Rara terharu, terpelongo melihat mainan Barbie yang dibelikan papa nya itu. Rara memang sudah memiliki banyak mainan tapi, untuk Barbie yang satu ini mereka sudah lama mencarinya tapi produknya selalu kosong sba baru ini ada.
Rara berhambur memeluk papanya sembari mengucap terima kasih.
“Wah, Rara punya mainan baru nih…”
Amel menghampiri mereka berdua. Di saat bersamaan Arya menerima panggilan telepon dari kantornya.
“Bagaimana bisa kita tidak mendapatkan proyek itu? Kalian ini gimana sih kerja begitu aja nggak becus!’’
Arya tampak kesal dengan temannya berteleponan itu. Arya adalah seorang duda kaya raya yang terkenal di kota itu. Perusahaan nya yang begitu besar bahkan memiliki cabang di seluruh Nusantara.
Selama ini dia tidak pernah gagal dalam proyeknya akan tetapi hari ini dia malah menerima kabar buruknya.
“Bagaimana pun juga kita harus memenangkan proyek itu. Kamu lakukan apa saja!’’
Tek.
Arya langsung memutuskan sambungan teleponnya. Wajahnya tampak kesal dan kembali menghampiri putrinya.

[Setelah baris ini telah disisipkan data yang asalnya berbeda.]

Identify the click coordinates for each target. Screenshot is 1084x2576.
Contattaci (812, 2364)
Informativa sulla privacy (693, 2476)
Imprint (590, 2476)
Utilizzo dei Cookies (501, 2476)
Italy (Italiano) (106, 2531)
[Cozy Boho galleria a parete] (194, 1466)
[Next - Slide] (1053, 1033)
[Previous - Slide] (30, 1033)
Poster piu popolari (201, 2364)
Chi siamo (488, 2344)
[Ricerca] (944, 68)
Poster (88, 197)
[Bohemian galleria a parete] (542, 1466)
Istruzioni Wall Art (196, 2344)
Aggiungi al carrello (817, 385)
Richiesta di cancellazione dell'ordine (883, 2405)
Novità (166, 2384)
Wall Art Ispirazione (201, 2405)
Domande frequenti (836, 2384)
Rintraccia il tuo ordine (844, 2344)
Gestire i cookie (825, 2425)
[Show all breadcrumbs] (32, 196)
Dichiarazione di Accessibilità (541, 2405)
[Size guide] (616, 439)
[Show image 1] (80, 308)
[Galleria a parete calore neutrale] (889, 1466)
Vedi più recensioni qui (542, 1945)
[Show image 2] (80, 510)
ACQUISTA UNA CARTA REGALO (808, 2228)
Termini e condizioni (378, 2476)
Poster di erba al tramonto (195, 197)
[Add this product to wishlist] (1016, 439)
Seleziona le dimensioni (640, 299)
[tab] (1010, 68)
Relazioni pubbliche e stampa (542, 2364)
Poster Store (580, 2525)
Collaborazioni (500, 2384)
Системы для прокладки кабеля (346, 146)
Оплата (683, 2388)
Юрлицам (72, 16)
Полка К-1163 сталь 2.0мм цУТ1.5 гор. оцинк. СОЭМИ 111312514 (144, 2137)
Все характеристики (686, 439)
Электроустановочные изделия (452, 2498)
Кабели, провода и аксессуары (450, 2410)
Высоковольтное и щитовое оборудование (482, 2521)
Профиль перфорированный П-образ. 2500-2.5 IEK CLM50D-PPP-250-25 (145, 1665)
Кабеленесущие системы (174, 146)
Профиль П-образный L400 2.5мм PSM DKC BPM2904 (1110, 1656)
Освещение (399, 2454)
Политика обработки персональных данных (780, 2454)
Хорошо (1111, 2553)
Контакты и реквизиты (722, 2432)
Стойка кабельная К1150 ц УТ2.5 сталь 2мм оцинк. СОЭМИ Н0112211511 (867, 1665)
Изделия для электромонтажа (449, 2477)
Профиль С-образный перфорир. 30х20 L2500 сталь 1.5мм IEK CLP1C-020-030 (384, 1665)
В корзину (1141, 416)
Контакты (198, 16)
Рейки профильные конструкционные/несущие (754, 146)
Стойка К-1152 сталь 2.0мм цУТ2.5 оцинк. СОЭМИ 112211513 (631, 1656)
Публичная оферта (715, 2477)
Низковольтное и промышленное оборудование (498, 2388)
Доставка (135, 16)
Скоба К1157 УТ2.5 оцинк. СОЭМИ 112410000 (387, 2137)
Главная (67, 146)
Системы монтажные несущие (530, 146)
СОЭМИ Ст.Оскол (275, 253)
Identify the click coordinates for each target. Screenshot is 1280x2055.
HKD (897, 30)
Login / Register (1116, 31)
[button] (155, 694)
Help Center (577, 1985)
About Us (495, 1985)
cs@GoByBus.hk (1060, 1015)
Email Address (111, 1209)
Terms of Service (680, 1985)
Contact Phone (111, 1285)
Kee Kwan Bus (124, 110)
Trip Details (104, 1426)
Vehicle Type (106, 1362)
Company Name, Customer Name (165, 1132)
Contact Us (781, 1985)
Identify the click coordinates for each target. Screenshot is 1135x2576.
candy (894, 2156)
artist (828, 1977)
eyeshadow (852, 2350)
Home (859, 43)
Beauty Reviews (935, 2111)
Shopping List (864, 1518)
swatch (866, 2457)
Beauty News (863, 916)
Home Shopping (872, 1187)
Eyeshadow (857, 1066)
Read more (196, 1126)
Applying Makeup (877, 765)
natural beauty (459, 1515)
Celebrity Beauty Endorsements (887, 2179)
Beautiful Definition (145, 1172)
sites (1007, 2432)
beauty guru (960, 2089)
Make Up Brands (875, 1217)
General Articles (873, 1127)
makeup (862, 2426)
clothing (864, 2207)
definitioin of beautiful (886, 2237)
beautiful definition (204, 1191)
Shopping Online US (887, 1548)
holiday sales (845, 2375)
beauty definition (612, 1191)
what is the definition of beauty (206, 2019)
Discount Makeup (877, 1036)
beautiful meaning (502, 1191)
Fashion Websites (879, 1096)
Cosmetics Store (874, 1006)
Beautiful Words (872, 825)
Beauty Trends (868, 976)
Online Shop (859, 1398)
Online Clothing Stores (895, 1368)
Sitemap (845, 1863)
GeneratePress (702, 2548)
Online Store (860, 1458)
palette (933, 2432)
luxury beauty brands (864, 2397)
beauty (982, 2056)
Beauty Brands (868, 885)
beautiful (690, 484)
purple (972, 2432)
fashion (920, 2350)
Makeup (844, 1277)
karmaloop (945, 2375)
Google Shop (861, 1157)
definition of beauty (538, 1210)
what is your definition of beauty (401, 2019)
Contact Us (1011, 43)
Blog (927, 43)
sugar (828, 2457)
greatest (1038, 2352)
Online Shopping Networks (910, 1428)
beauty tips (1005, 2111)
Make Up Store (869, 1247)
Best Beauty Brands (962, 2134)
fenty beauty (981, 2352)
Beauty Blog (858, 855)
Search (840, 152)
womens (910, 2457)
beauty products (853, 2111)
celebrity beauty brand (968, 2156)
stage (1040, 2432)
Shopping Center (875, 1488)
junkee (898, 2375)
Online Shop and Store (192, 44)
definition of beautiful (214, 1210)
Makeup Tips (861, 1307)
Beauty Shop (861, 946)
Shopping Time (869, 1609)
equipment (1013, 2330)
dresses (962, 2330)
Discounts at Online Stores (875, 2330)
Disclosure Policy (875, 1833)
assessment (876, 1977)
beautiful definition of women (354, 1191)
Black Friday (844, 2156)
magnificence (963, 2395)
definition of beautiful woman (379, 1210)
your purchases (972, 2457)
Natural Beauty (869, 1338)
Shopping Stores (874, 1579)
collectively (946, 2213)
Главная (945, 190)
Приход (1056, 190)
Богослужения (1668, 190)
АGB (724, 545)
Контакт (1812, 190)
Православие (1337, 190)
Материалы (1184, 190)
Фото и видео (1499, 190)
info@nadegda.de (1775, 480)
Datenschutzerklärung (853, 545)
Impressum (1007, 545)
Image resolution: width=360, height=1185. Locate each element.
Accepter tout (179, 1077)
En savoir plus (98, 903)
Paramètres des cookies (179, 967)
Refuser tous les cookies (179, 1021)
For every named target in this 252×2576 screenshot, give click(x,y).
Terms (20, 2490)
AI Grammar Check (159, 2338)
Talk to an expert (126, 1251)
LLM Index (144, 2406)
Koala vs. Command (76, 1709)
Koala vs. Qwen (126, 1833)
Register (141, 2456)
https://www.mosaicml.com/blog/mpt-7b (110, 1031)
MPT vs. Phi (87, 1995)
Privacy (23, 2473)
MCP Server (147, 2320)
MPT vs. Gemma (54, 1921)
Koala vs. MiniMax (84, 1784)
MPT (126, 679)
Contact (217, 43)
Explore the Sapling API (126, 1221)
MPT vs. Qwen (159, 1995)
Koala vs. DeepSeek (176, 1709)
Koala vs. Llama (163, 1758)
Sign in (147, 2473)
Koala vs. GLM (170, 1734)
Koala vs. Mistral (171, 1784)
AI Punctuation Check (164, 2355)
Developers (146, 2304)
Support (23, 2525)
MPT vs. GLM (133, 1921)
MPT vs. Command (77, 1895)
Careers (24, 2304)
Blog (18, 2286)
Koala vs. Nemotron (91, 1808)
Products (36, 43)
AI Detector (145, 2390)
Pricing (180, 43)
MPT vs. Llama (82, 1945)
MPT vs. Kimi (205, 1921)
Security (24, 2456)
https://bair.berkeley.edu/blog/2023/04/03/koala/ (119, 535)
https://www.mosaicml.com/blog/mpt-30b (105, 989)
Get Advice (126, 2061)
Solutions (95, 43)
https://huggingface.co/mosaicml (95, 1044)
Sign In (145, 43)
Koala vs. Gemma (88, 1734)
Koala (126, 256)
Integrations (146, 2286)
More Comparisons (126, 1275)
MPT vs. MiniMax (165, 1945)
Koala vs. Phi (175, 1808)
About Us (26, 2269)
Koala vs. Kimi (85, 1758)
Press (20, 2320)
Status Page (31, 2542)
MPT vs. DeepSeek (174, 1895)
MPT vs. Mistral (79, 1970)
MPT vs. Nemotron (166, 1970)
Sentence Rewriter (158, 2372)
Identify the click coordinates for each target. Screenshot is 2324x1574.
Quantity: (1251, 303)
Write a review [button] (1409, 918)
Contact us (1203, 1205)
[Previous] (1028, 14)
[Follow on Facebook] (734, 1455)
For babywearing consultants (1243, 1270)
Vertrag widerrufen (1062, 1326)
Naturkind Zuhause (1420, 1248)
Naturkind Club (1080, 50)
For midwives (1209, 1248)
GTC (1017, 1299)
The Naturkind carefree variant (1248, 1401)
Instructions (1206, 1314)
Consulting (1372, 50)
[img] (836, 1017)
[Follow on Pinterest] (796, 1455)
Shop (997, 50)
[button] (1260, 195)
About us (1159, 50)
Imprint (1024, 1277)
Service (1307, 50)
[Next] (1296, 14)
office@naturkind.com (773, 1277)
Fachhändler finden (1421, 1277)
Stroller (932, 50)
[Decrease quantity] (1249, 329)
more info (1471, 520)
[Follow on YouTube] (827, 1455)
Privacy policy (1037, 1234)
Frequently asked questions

“Kamu darimana saja Amel, kok nggak pulang semalaman ini?’’
“Dari rumah teman Bang,” jawabnya dengan memasang wajah tenang padahal hatinya sudah goyah.
“Jika Kamu terus seperti ini lebih baik kamu pulang saja ke rumah ibu. Aku tidak mau mengurus orang yang tidak bisa diatur!’’ tukasnya tegas.
Amel terdiam, dia tahu kalau abangnya itu sudah merasa kesal tidak ada yang bisa mentolerirnya. Dia hanya mengangguk untuk tidak menambah kemarahan abangnya.
Tiba-tiba saja mata Arya tertuju pada leher adiknya yang merah seperti bekas cupang.
“Apaan itu?!’’
Arya Ajinomoto menatap tajam ke arah adiknya itu. Amel yang tidak sadar membelalak tidak mengerti.